# Innovative Strategies for Team Treatment Planning and Collaborative Goal-Setting in Home-Based Primary Care

**Authors:** Tara Afonso, Michelle Mlinac, Katie Mendoza

PMC · DOI: 10.1093/geroni/igaf122.052 · Innovation in Aging · 2025-12-31

## TL;DR

This paper presents a quality improvement approach to enhance collaborative treatment planning in home-based primary care for older adults.

## Contribution

A multi-faceted strategy combining workflow changes, motivational interviewing, and gamification to improve interdisciplinary team collaboration.

## Key findings

- Revamping IDTP meetings with structured documentation improved longitudinal care planning.
- Gamification enhanced team learning and sustained adoption of motivational interviewing techniques.
- SMART goal alignment and friendly competition among teamlets improved person-centered care outcomes.

## Abstract

Collaborative treatment planning with older adults and caregivers in home-based primary care (HBPC) can be challenging for the interprofessional teams who serve them.
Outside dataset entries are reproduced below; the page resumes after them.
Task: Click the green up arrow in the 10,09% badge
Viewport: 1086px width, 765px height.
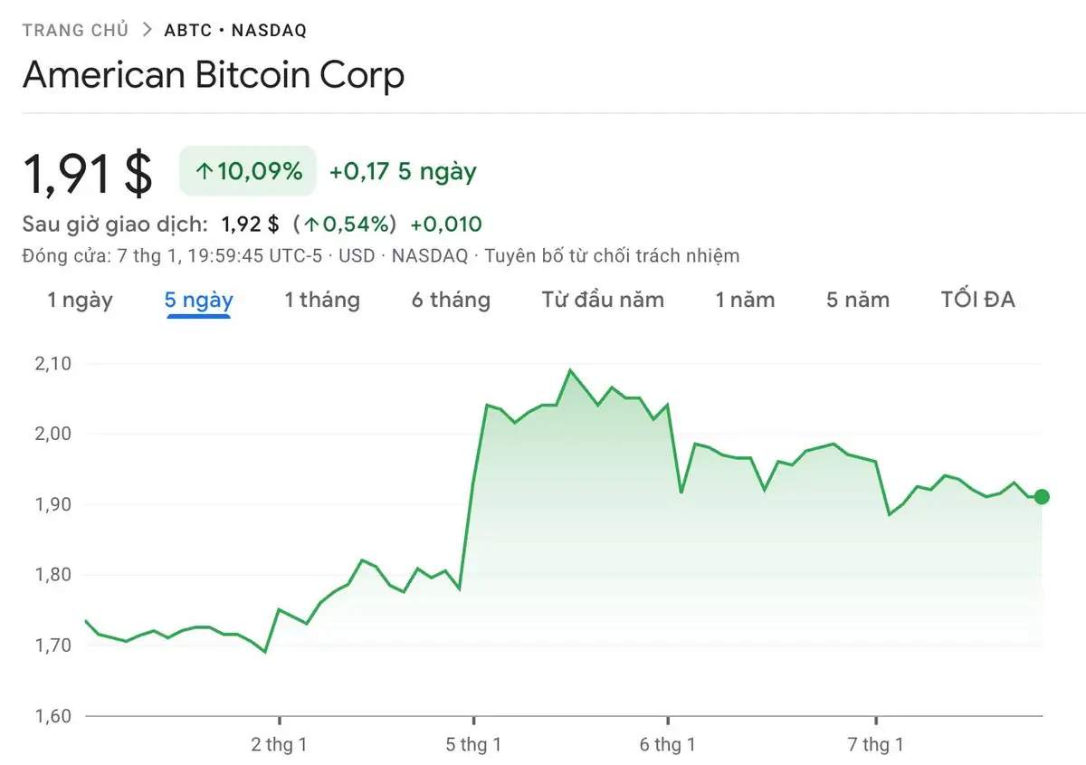Action: [206, 170]
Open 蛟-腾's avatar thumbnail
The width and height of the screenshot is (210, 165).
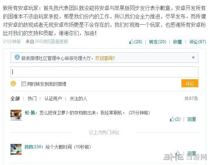pyautogui.click(x=16, y=115)
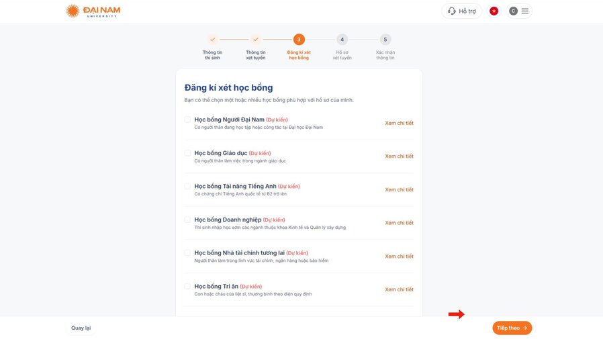The height and width of the screenshot is (339, 603).
Task: Click the Dai Nam University logo
Action: (x=93, y=11)
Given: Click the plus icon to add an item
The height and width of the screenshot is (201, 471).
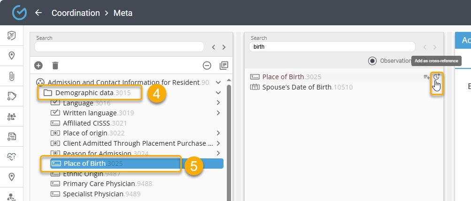Looking at the screenshot, I should (39, 66).
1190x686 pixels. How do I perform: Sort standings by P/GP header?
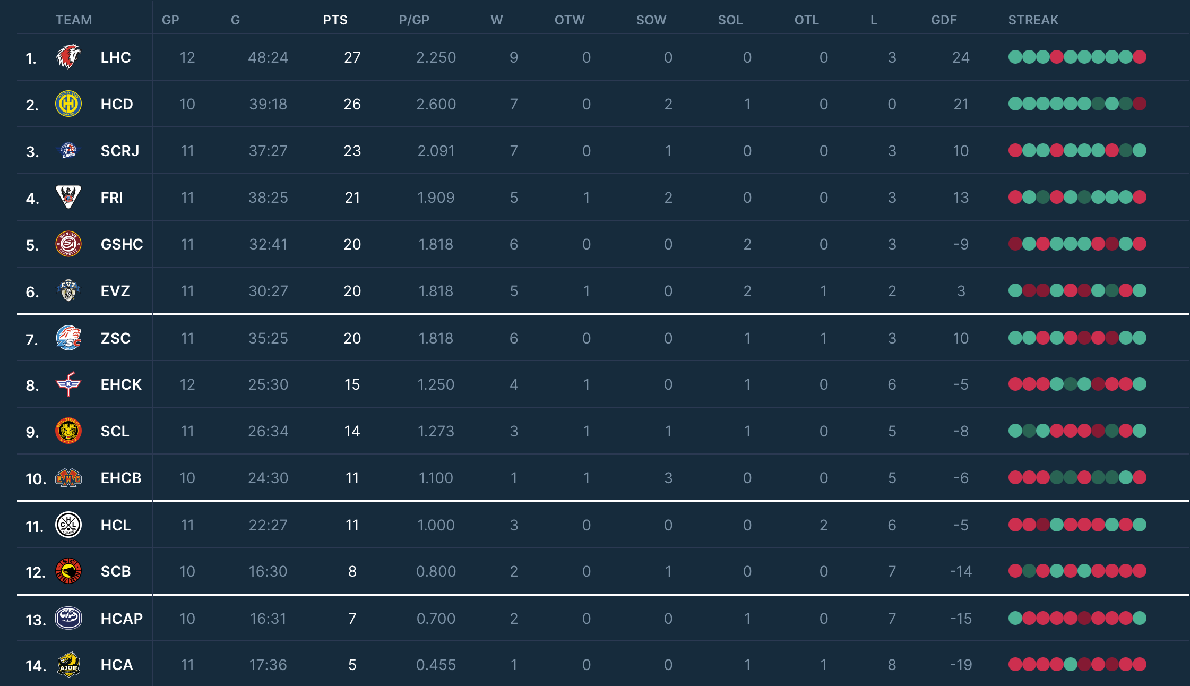click(x=414, y=20)
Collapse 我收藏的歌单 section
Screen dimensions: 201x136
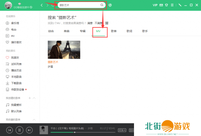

This symposium describes a multi-faceted stepped quality improvement approach to changing the process of interdiscplinary treatment planning (IDTP) within an HBPC program. This program spans four individual teamlets and has a patient census of 580. Members of the interdisciplinary team include nurses, social workers, physicians, nurse practitioners, physicians assistants, pharmacists, dieticians, rehab therapists, medical support assistants, and psychologists. The first presentation provides an overview of the strategic planning course for the team which began with a revamp of the structure and workflow of the IDTP meeting. Planful documentation improvements include the creation of an overall ‘mission’ for each patient to help guide the course of longitudinal care, as well as enhancing documentation of the 4M’s to underscore holistic geriatric care delivery. The second presentation describes the approach to foster the spirit of motivational interviewing (MI) within the team. In order to facilitate learning and promote buy-in, a gamification strategy was employed, and results suggest both immediate and sustained learning gains. The third presentation provides a review of how the team elicited patient SMART goals, aligned them with team treatment goals, and worked towards achievement of those goals. The strategic use of gamification was again enlisted to foster a friendly competition among the four teamlets to adopt new skills in a safe learning environment. Overall this multi-year QI process has driven person-centered care improvements for patients with multicomplexity.